Tacenda Posted September 7, 2015 Posted September 7, 2015 Hello Stargazer...You, and your wife, have been in my prayers... I was 58 when I was widowed... I don't think you will face pressure to remarry from formal sources like the bishop... but as a single, marriageable, faithful LDS man, you must expect there will be those trying to "fix you up" with the senior sisters in your ward/stake... Who knows? In time... time... you very well could be a welcome surprise to some sister who perhaps never married, or one who now finds herself alone and single. It may not seem so now because you can't imagine it... but it could eventually be a blessing for you to remarry. I agree that you should just continue on living the gospel, honoring your priesthood, and trusting in the Lord to guide you. And don't jump into anything too quickly... but don't turn away either... rely on the Lord to guide you.The most difficult times for me at first were the evenings when I would remember the ones with my husband... sitting together holding hands as we watched TV... or just talking... or playing scrabble... walking... simply sharing... It's been 17 years now... and I'm content... alone but not really lonely, except now and then I feel my aloneness... I have a surprisingly full life in spite of having no children. My artwork helps because I take joy in losing myself in a painting or drawing... and there's friends... and then there's Bob.... I don't dare get started on all the cute, laugh-out-loud funny things this cat does... or how beautiful and smart he is... I mean really smart... makes me wonder sometimes, just what goes on in that little head of his, and his purpose...Well, I'm rambling... something i seem to do more of lately... sigh...All good wishes... Prayers... GGThis may sound way out there, but often wonder if our deceased loved ones pass on somewhat to being our pets. Or living somehow in our pets. In a doable way, like in communication.
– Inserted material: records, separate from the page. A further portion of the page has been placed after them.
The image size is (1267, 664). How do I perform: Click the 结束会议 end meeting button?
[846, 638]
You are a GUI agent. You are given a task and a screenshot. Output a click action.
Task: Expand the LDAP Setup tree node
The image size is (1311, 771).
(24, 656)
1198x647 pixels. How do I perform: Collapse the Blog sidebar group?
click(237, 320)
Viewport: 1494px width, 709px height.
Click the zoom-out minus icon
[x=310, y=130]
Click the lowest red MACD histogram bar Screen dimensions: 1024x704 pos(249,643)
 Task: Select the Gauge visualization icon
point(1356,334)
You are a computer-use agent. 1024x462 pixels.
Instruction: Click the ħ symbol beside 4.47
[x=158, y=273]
Stargazer Posted September 7, 2015 Posted September 7, 2015 This may sound way out there, but often wonder if our deceased loved ones pass on somewhat to being our pets. Or living somehow in our pets. In a doable way, like in communication. I don't know about that, but if my sweetie were to "pass on somewhat to being" a pet, the government wouldn't let me keep her. Because she would be a lioness!!! I imagine her as Nala, from "The Lion King". And I would be her Simba. 1
readstoomuch Posted September 7, 2015 Posted September 7, 2015 My first wife died at a young age from cancer leaving me as a single parent with two small children. There was actually a bit of pressure for me to remarry, especially from my wife's family. Was living in a sparse Lds population. I dated some non members who unfortunately would get handy despite the chastity talk. Three dates and there seemed to be some expectation that something was going to happen. Not all women were interested in mothering my children. Some single sisters were very involved in their lives and didn't seem to want to settle down from their travels and adventures. Little kids would make that hard. Divorced women couldn't seem to trust a man again, though that wasn't uniform, but seemed common, it was weird to be single in a family Church. There were some powerful manifestations from God about being ok despite being single and that I would be blessed. I met a single woman with no kids and we married. We had two more together and have been very happy. We try hard to include the single people in our ward. We both have been there. 4
bluebell Posted September 7, 2015 Posted September 7, 2015 I met a single sister who was widowed, serving in Salt Lake at the Church History Library a couple of years ago. They should let single widowed men serve also!They used to let single men do short missions there sponsored by their stake but quit because too many were going just to find wives, and they weren't all on the up and up. My own grandma got taken advantage of by such a man when she served her mission there. I'm glad they changed the policy.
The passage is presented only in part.